■ Source passage:
● ● ● ● ● ● ●
The just-concluded EU Summit on migration has come up with measures like securing centers for migrants to process asylum claims, strengthening external border controls, and boosting financing for Turkey and countries in North Africa. But these are old solutions to old problems.
Since 2015, the EU has been working at full capacity to overcome the migration crisis. EU member states received over 1.2 million first-time asylum applications in 2015, more than double that of the previous year. But it seems that the European continent is still working in the same old way to try to prevent the entry of immigrants and not to address the causes of migration. Even if we assume these measures bring success in reducing immigration for some time, the EU will later be surprised when migrants use other means and methods to migrate, because the causes of migration still exist.
The root of migration is poverty. The African continent has suffered occupation and war for many decades. Many African countries have not yet been able to achieve the path of reform and development. This has put the people of these countries under unbearable pressure from poverty, ignorance and disease. They have pushed themselves into the abyss and tried to cross the border to reach Europe. They have faced danger and horror, believing a chance at a better future is worth dying for, if necessary.
With the emergence of the new system of globalization, the world became a small village and Africans opened their eyes to the luxury and good life enjoyed by Europeans, which inspired them to move to these countries. The majority of people from African countries continue to blame European countries for their backwardness and believe they should shoulder their responsibilities toward Africa. As a result of the failure of European countries to play the role that the African people were waiting for, these masses migrated to Europe to try to gain these rights. Europe, when dealing with refugees, looks at them from a perspective of human logic or empathy and does not view migration as a symptom of a disease. European countries must change their thinking and strategy to deal with the disease in order to make the causes of migration disappear.
● ● ● ● ● ● ●
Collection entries
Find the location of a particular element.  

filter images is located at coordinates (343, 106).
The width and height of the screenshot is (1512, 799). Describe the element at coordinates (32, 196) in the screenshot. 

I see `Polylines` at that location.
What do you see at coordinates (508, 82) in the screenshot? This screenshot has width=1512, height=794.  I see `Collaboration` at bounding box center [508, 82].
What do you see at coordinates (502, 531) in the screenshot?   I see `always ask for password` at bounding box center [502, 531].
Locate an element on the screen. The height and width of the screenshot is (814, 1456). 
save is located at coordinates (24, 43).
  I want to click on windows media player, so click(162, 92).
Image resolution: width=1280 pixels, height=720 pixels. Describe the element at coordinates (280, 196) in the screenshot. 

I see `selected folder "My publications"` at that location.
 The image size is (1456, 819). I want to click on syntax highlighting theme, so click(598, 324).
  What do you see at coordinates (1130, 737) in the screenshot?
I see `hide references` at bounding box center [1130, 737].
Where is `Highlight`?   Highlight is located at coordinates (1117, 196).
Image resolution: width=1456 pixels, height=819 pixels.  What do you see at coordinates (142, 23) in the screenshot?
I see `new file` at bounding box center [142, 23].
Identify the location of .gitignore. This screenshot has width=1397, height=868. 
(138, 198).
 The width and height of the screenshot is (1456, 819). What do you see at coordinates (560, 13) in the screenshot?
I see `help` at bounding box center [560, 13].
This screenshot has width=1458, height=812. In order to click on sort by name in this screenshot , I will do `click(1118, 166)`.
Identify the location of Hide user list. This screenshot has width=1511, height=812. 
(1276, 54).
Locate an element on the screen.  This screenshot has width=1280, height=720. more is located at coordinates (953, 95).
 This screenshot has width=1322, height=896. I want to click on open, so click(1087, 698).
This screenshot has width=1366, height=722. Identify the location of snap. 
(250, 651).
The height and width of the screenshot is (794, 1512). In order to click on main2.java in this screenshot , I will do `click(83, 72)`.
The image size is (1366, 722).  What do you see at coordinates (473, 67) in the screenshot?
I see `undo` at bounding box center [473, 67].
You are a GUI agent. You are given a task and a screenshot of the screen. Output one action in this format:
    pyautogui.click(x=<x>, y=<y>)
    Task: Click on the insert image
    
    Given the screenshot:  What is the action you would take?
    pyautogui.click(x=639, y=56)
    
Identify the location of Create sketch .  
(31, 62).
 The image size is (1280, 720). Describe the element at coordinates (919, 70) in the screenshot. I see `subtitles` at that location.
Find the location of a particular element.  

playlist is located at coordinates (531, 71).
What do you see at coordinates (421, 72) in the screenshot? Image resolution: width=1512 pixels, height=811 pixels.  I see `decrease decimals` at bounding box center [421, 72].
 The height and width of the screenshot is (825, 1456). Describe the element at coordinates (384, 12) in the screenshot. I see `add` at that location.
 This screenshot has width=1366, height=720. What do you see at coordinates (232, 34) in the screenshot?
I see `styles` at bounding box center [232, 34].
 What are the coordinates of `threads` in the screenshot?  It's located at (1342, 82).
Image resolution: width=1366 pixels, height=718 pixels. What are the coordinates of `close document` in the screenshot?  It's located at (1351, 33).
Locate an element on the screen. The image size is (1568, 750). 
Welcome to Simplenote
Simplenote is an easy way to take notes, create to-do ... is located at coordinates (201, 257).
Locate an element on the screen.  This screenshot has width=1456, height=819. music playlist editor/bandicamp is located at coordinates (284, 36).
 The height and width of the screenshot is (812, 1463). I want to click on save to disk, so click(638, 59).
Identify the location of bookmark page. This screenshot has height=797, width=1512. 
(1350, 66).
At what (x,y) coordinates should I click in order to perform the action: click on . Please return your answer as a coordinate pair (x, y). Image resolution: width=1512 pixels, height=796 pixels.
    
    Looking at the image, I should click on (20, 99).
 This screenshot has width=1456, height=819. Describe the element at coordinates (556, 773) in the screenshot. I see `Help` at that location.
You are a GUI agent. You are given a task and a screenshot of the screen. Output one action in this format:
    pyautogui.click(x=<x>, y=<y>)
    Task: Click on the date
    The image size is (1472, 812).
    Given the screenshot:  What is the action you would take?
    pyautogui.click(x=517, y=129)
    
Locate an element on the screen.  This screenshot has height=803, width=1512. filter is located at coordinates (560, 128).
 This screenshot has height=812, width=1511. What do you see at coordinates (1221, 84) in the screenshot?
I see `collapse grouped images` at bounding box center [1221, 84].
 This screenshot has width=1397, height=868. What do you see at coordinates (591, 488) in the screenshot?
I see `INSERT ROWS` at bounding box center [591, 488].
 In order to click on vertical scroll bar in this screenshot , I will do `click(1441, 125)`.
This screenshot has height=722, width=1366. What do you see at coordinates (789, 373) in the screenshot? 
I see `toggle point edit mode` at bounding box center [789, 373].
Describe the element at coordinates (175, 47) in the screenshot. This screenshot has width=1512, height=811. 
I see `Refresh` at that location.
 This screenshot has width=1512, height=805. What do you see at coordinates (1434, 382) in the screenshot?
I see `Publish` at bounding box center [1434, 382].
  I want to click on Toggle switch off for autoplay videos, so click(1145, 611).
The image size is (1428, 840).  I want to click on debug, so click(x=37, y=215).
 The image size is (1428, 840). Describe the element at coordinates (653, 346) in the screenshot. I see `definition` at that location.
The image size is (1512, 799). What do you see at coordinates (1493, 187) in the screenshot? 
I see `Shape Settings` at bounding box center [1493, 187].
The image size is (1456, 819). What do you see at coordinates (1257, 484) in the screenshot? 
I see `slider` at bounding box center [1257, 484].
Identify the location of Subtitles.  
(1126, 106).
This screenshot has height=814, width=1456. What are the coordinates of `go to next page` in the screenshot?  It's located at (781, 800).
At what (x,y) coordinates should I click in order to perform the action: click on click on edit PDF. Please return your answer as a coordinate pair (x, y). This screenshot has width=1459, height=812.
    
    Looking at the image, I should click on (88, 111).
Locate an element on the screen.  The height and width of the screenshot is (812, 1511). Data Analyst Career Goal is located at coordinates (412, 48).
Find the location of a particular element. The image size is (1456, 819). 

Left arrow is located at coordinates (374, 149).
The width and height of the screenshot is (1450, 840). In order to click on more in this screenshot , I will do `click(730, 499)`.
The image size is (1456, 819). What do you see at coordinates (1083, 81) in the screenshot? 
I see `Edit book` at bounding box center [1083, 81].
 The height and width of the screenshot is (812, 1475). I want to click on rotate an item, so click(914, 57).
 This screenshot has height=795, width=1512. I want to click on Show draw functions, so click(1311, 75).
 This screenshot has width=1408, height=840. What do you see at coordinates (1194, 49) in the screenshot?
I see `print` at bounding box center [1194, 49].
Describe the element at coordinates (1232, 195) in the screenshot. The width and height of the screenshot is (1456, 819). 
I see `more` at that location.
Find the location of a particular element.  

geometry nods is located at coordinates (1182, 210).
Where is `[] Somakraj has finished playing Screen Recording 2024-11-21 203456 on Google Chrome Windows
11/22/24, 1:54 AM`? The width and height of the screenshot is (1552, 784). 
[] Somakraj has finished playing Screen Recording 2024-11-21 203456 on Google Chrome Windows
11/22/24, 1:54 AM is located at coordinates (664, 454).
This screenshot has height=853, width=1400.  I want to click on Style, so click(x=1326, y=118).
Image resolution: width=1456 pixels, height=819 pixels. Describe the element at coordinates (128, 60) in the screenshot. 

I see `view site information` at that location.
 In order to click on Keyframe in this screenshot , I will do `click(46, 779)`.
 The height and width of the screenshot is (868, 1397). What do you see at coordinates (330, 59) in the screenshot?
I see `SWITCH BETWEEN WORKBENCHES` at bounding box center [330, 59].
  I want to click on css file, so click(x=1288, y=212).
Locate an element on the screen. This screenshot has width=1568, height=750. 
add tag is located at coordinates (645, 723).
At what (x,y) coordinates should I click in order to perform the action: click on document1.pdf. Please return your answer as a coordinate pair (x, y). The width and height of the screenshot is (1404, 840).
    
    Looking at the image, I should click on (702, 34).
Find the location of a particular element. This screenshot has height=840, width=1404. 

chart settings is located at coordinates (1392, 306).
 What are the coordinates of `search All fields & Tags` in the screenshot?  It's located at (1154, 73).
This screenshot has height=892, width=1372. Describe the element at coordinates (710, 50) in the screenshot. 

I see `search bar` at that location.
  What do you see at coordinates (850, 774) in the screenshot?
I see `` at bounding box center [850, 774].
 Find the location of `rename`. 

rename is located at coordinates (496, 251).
● ● ● ● ● ● ●
■ Task to complete:
How would you render this sentence from the migration commentary in Spanish: "The African continent has suffered occupation and war for many decades."? None of the entries are needed for this work.

■ Result below:
El continente africano ha sufrido ocupación y guerra durante muchas décadas.